As reproducibility of results represents one of the main limitations of both radiomics and ML, we chose a multicentric design to have the possibility to directly assess this issue by testing our model’s results generalizability [34, 35]. It should also be noted that our external test sets were constituted by exams acquired on different scanners with varying field strength compared to the training data. Our intention was to offer a better representation of real-world clinical practice and a better estimation of our model’s performance. The results are very promising, with an accuracy of 83% in the training and 79% and 74% in the test sets and a performance comparable to that of an expert radiologist in both cases (p = 1.00 and 0.39, respectively). It can be assumed that image preprocessing paired with robust feature selection, including feature stability testing, has reduced overfitting on noisy data. However, it should be noted that performance on the site 3 test set was still somewhat lower (74%) than on site 2 (79%). A bias due to case sampling cannot be completely excluded; i.e., more challenging cases were randomly present in one test set compared to the other, and this could be supported by the comparison with the radiologist’s performance on the same data. On the other hand, we wish to highlight that site 3 had the greatest difference in terms of MRI scanner from site 1, as it had both another vendor and higher field strength. Both these factors could also have contributed in varying degrees to the difference in model performance. Overall, the accuracy on the site 3 external test set can still be considered satisfactory, especially taking into account that it was still not significantly different from that of an expert radiologist (p = 0.39).

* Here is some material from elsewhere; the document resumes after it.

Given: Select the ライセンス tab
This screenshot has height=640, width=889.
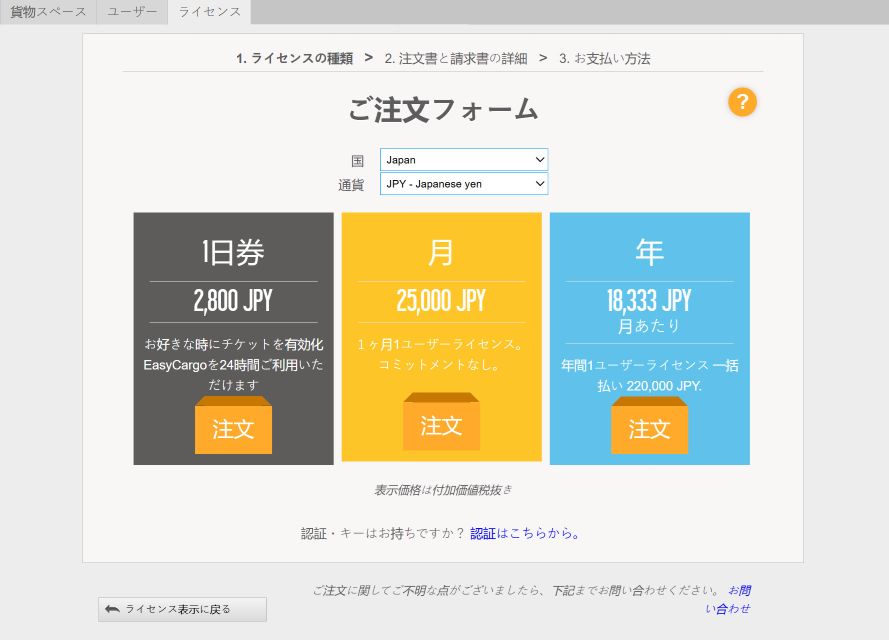Looking at the screenshot, I should click(x=210, y=12).
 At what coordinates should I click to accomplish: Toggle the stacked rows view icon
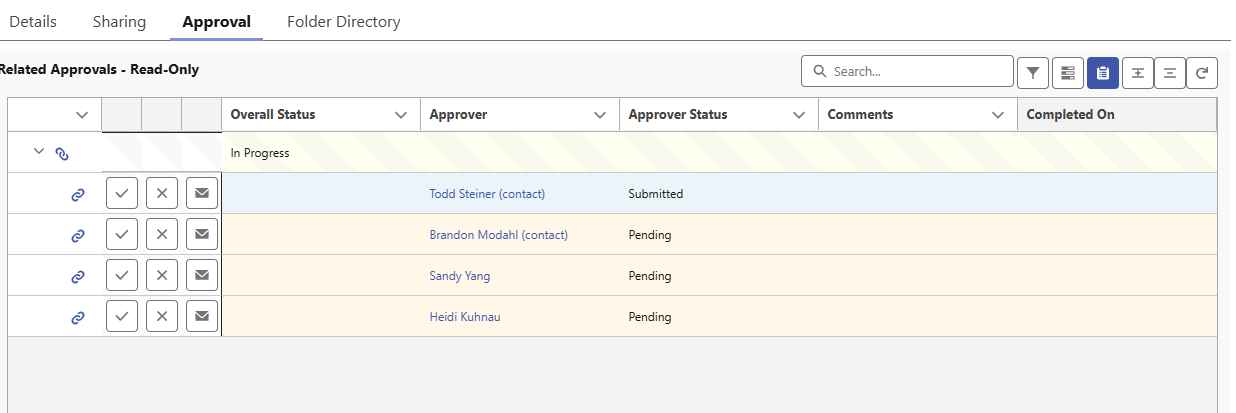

It is interesting to note that the AUCs obtained in the external test sets by our model (0.73–0.80) are not far from those reported for experienced radiologists interpreting MR images using the EPE grade (0.77–0.81) [9, 10]. The EPE grade has shown a substantial inter- and intra-reader agreement and appears relatively simple to implement being based on relatively few imaging features [10]. However, it is still awaiting prospective validation and requires a certain degree of expertise to be used. It also does not solve the current limitations of mpMRI for EPE detection [36]. Our model exclusively requires lesion segmentation (a step that could also be automated) and would be easy to implement. It can be hypothesized that including our radiomics signature in the EPE grade scoring system might possibly further increase its diagnostic accuracy and reliability while supporting less experienced readers in the EPE assessment. On a similar note, future investigations could assess whether the inclusion of clinical and laboratory data, such as patient age, PSA/PSA-derived biomarkers, or biopsy Gleason score, may further improve our results.

Our study has some limitations that should be acknowledged. Its design was retrospective, which did not allow us to investigate more possible sources of limited radiomics feature reproducibility (e.g., scanner differences) in addition to manual segmentation. However, we believe a retrospective multicenter study is a necessary step after single-center experiences and prior to prospective clinical trials. We had an experienced radiologist from each study center assess the center’s exams, which could determine some bias due to differences in performance. However, this choice was in our estimation better than having a single radiologist read exams acquired on MRI scanners with which he/she may not have been familiar, which could also have negatively influenced the outcome.

In conclusion, the combination of radiomics and ML has confirmed their promising performance for PCa EPE detection even in a multicenter setting. This tool could aid in improving patient management and be a valid support for radiologists in PCa staging. The next step in its development should be a prospective clinical trial.